# Mercedes ML 320 for towing?



## dixie (25 July 2011)

I am thinking of changing my clanky Daihatsu Fourtrack and have a couple of vehicles in mind, that are close by.

One is a Jeep Grand Cherokee which can clearly tow but is very expensive to run.

The other one is a Mercedes Benz ML 320 - now I know nothing about these cars & wonder if anyone has any experience of towing horses with them.
This one is a petrol auto.

I need to tow a IW 510 with a 17hh IDxTB who likes to bash the floor, particularly when I'm on the hill back to the yard, which is very steep - talking half a mile in first gear.  so this is my main concern, can it do the hills?

On paper it sounds good but in reality I've no idea.


----------



## Kallibear (25 July 2011)

We have the slightly smaller desiel ML 270. Tows like a dream. Don't even notice the huge 511 on the back. Automatic too which is so much easier.  Never ever got it stuck and has been used to tow lorries out the muddy carpark 

HOWEVER I hope you own your own petrol station if you've getting a petrol version: they drink petrol!  The desiel is ok but couldn't even contemplate running a petrol. They're also very hard to sell on because people with enough money to run a petrol have enough money to buy a newer version.


----------



## Farma (25 July 2011)

I used to have the Jeep cherokee 2.7d and it was absolutely fine cost wise! 

I did use a friends ML for towing and have to say it was so smooth that I had to keep reminding myself the trailer was on the back! 

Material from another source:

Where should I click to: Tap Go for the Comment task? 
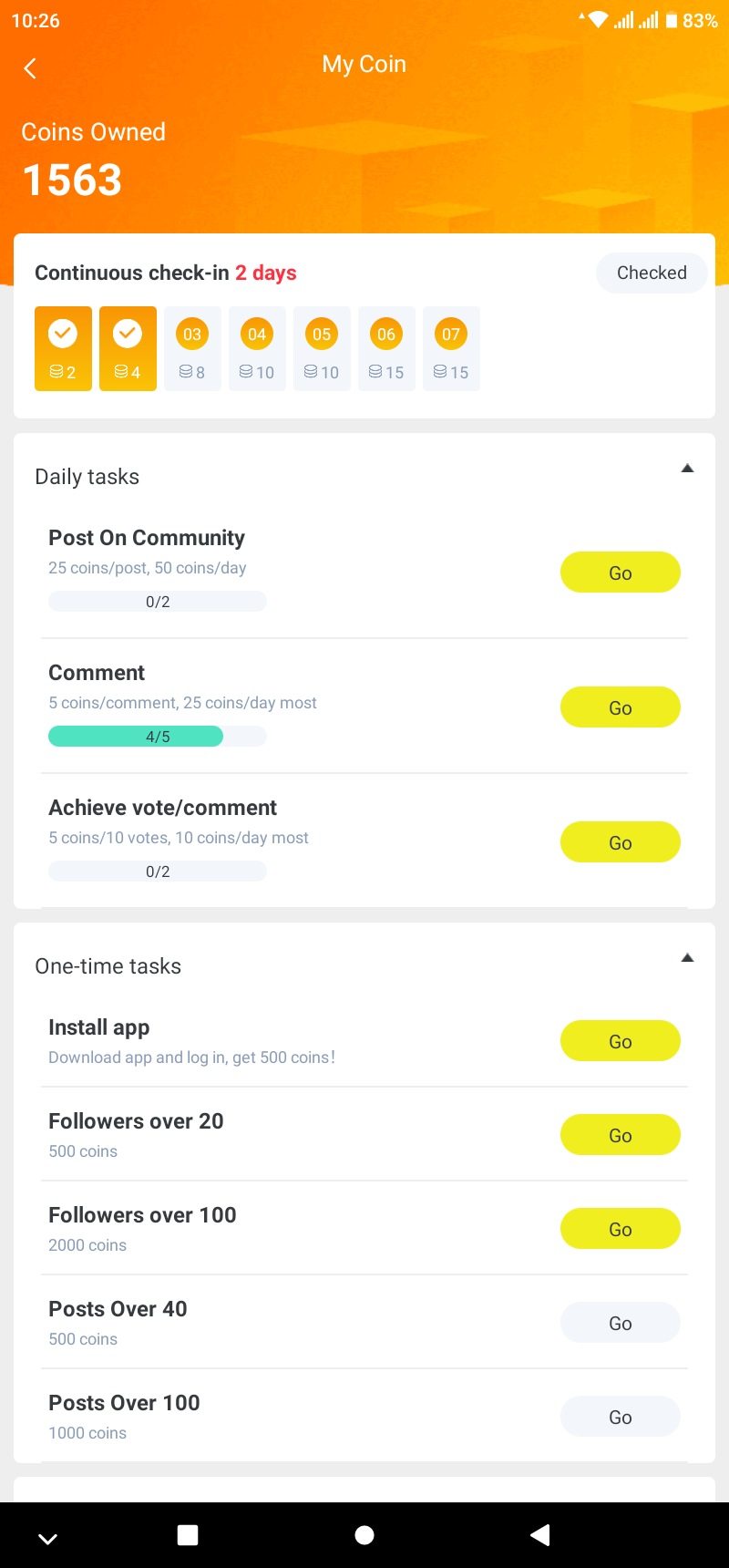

If I had the choice it would be the ML but the Jeep was absolutely fine.


----------



## dixie (25 July 2011)

Hmmm, maybe I should hold out for a diesel, both of these are petrol autos & in fact the jeep is a 4.7L V8 !  I wouldn't mind so much but I have to drive 20miles to the yard before I even go out with the trailer.


----------



## Kallibear (25 July 2011)

Def diesel for the ML. Then they're are about the same as any other big car. They are fabulous to tow with. They drive like a luxuary car but can do all the work of a landrover (and better)


----------



## Snoopy1 (26 July 2011)

I love mine.  I have had it 3 years and it took some persuading by hubby to change to it - I previously had a 2.8 TD Pajero (3 door) which I was completely in love with but when I had my daughter hubby decided we needed something with 5 doors!!!!  It is different in it is your luxury car type 4X4 and you very much feel like you are in a car rather than a 4X4- at first I had to keep reminding myself I would be able to tow with it (and I know it sounds ridiculous but felt guilty about putting stinky horrible horse stuff in such a nice car!).  However it is fab - I have used it for short journeys to local venues plus longer motorway journeys of several hours and it holds its own every time, plus is very comfortable.  I have the automatic petrol version and yes it does use the fuel up, but it's not horrendous (believe me, we wouldn't be able to afford it if it did stupid mileage!).  I tow an IW HB510 and 16.hh TB with it.  Would highly recommend.


----------



## dixie (26 July 2011)

Great, thanks for your input.  I was unsure about the Mercedes as it seems too "nice or maybe towny" but its does sound like the business.


----------



## Mithras (26 July 2011)

Both of them will tow easily.  I've had the Jeep and I sold it because it got about 19mpg when towing one horse in an IW505 and got a 3.5 tonne box instead (which gets 35mpg).  I haven't had the ML320 but actually towed with the Mercedes S class 320 (very large saloon with the same engine).  It towed beautifully, I actually preferred it to towing with the Jeep because the Jeep was so overpowered for the job it was actually a little bit jerky at times, while the S class was smoother.  I'd get the ML in preference to the Jeep as its a nicer car to drive when not towing - Mercedes do a lot of tuning of their engines compared to Jeep.  Jeep until very recently used the Mercedes engine and now use Fiat I believe, but even with the same engine, the Mercedes is much smoother and quieter to drive than the Jeep because of the tuning.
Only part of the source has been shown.